▶

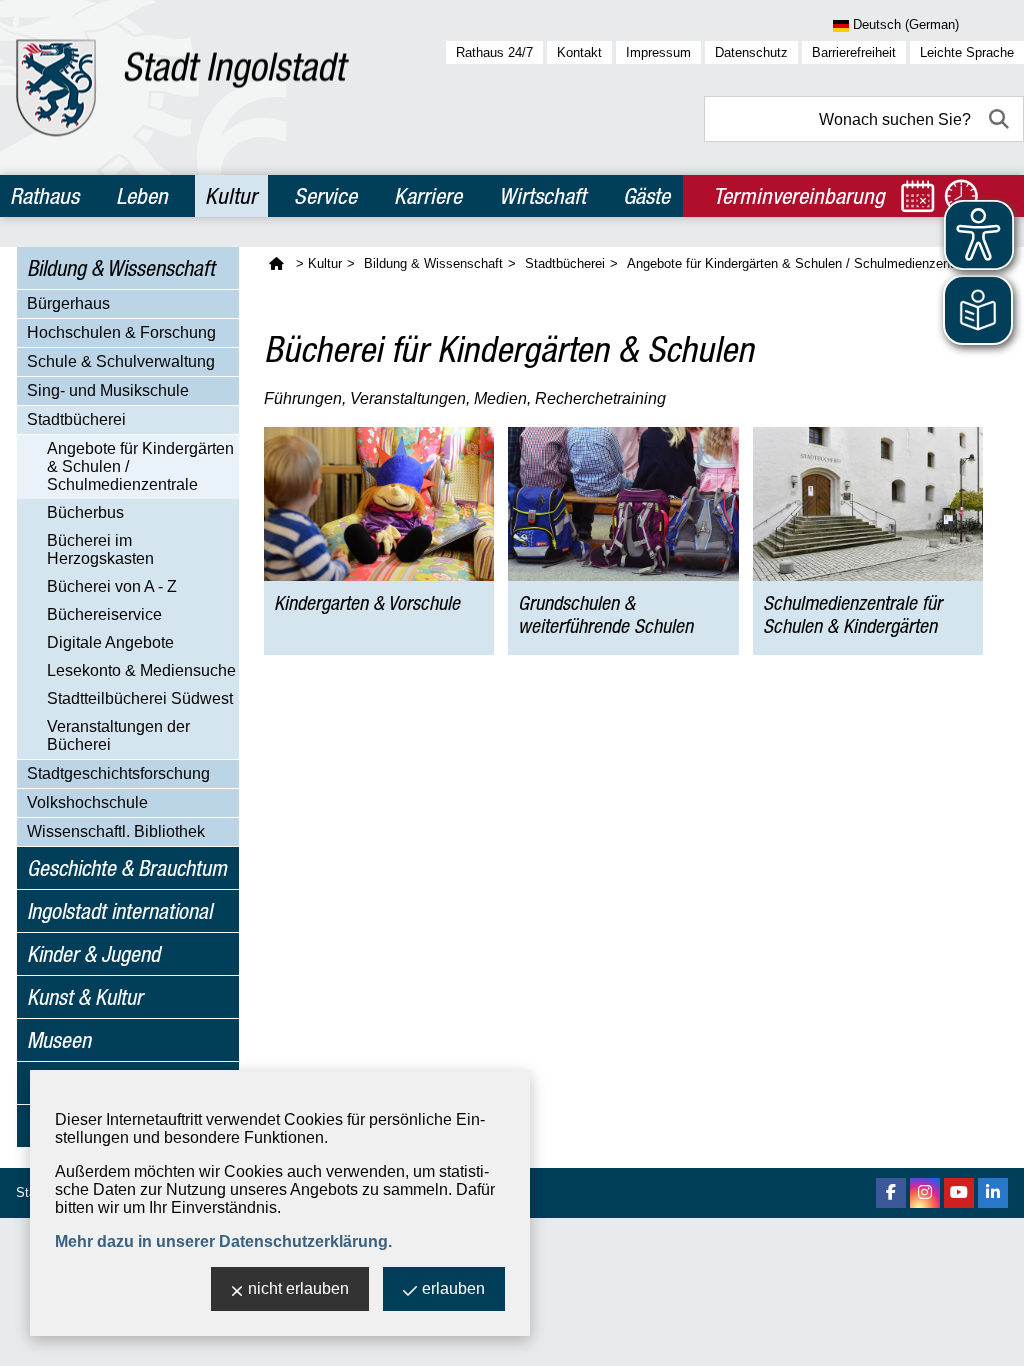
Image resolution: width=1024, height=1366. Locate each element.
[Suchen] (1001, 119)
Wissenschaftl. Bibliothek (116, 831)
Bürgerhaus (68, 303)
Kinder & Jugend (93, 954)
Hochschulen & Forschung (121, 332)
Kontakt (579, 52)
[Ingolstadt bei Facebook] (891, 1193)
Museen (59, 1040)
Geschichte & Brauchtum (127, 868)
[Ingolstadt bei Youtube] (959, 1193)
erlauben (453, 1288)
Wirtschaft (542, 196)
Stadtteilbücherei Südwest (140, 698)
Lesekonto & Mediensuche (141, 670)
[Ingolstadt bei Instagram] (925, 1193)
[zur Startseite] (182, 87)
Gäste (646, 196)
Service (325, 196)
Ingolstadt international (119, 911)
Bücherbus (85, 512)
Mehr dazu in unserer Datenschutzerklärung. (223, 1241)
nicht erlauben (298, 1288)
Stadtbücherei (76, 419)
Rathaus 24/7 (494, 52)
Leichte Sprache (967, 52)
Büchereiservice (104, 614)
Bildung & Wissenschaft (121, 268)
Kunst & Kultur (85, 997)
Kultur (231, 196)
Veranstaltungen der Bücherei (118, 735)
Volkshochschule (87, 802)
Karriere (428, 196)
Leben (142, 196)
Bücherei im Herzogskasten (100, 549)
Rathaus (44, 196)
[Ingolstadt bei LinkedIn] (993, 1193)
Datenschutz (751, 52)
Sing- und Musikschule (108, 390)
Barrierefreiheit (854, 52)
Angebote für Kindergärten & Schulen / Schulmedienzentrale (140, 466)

◀

Action item :: Return the data above in its exact wording, with none of the pictures.

Task output ::
Image resolution: width=1024, height=1366. Locate each element.
[Suchen] (1001, 119)
Wissenschaftl. Bibliothek (116, 831)
Bürgerhaus (68, 303)
Kinder & Jugend (93, 954)
Hochschulen & Forschung (121, 332)
Kontakt (579, 52)
[Ingolstadt bei Facebook] (891, 1193)
Museen (59, 1040)
Geschichte & Brauchtum (127, 868)
[Ingolstadt bei Youtube] (959, 1193)
erlauben (453, 1288)
Wirtschaft (542, 196)
Stadtteilbücherei Südwest (140, 698)
Lesekonto & Mediensuche (141, 670)
[Ingolstadt bei Instagram] (925, 1193)
[zur Startseite] (182, 87)
Gäste (646, 196)
Service (325, 196)
Ingolstadt international (119, 911)
Bücherbus (85, 512)
Mehr dazu in unserer Datenschutzerklärung. (223, 1241)
nicht erlauben (298, 1288)
Stadtbücherei (76, 419)
Rathaus 24/7 (494, 52)
Leichte Sprache (967, 52)
Büchereiservice (104, 614)
Bildung & Wissenschaft (121, 268)
Kunst & Kultur (85, 997)
Kultur (231, 196)
Veranstaltungen der Bücherei (118, 735)
Volkshochschule (87, 802)
Karriere (428, 196)
Leben (142, 196)
Bücherei im Herzogskasten (100, 549)
Rathaus (44, 196)
[Ingolstadt bei LinkedIn] (993, 1193)
Datenschutz (751, 52)
Sing- und Musikschule (108, 390)
Barrierefreiheit (854, 52)
Angebote für Kindergärten & Schulen / Schulmedienzentrale (140, 466)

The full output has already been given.